What I mean is that tree is great. Big thing, stretches and’s lost in the branches of the other trees, it’s so big.
And the roots look like they were forced up out of the ground under pressure, so all’s you can see are these sweeping arcs of thick roots, all shiny and risen right out, forming a little bowl under the tree.
Reason I like it so much there, is that it’s quieter than anything, and you can feel it. The kind of quiet a library would like to have, but doesn’t. To cap all this, the rift in the branches is just big enough so sunlight streams right through and makes a great reading light. And when the sun moves out of that rift, I know it’s time to run for home. I make it in just enough time so that Mom doesn’t know I was cutting, and thinks I was in school all day.
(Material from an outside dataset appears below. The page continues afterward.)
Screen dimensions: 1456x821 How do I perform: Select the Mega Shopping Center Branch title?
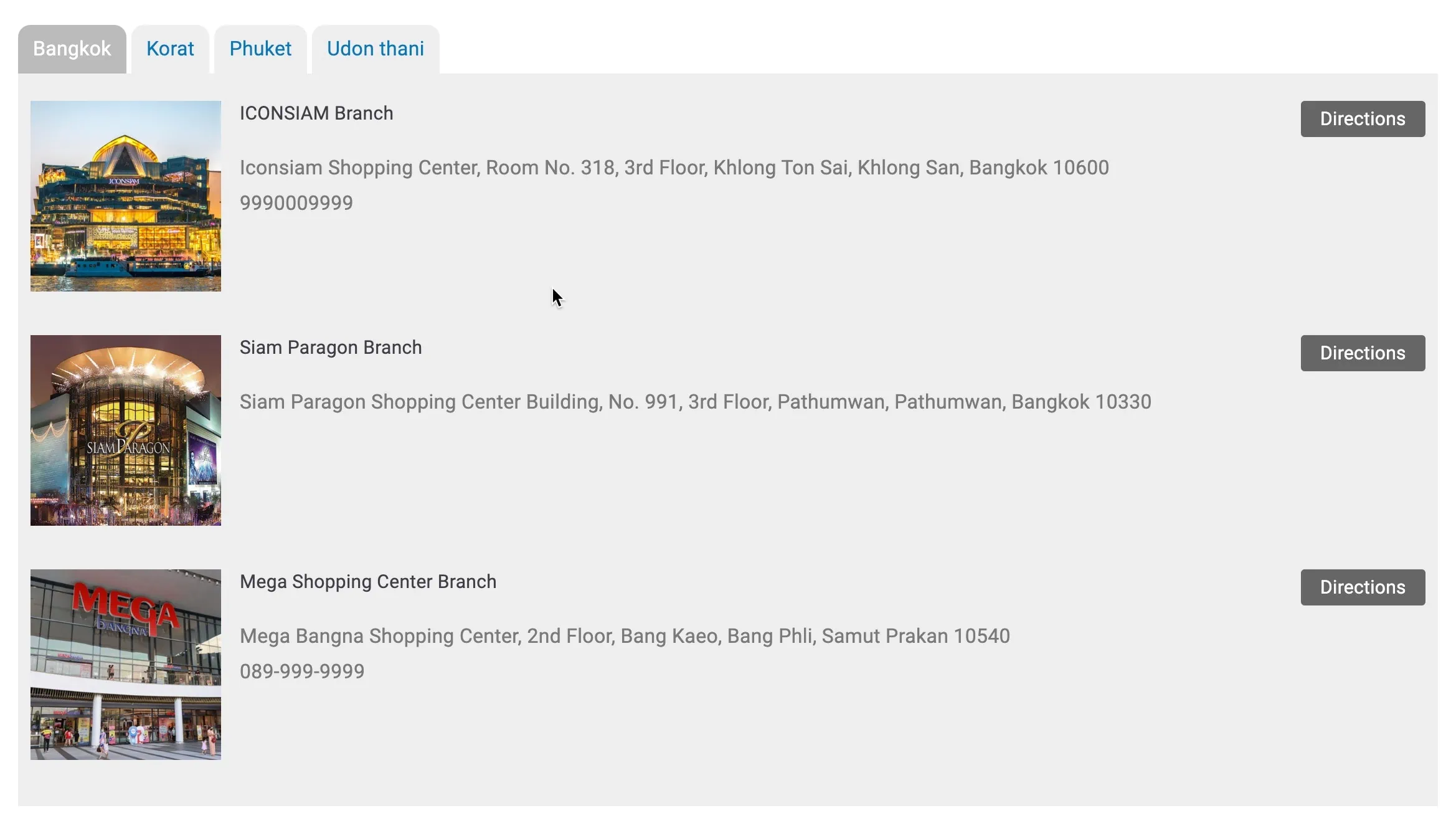tap(368, 582)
So last week—I’d been going to The Woods off, on for about two years—I tagged over there, after that creep Underfeld told me I was his last possible choice for the track team. I had a copy of something or other, I don’t remember now, I was going to read.
I settled down with my rump stuck into that bowl in the roots, and my feet propped against some smaller rootlings. With that little scrubby plant growth that springs up around the bases of trees, it was pretty comfortable, so I started reading.
Next, you are not going to believe.
I’m sitting there reading, and suddenly I feel this pressure against the seat of my jeans. Next thing I know, I am tumbled over on my head and a trapdoor is opening up out of the ground. Yeah, a trapdoor disguised as solid earth.
Next, you will really not believe.
Up out of this hole comes—may I be struck by green lightning if I’m a liar—a gnome! Or maybe he was a elf or a sprite, or some such thing. All I know is that this gnome character is wearing a pair of pegged charcoal slacks, a spread-collar turquoise shirt, green suede loafers, a pork-pie hat with a circumference of maybe three feet, a long, dinky keychain (what the Hell kinda keys could a gnome have?), repulsive loud tie and sunglasses.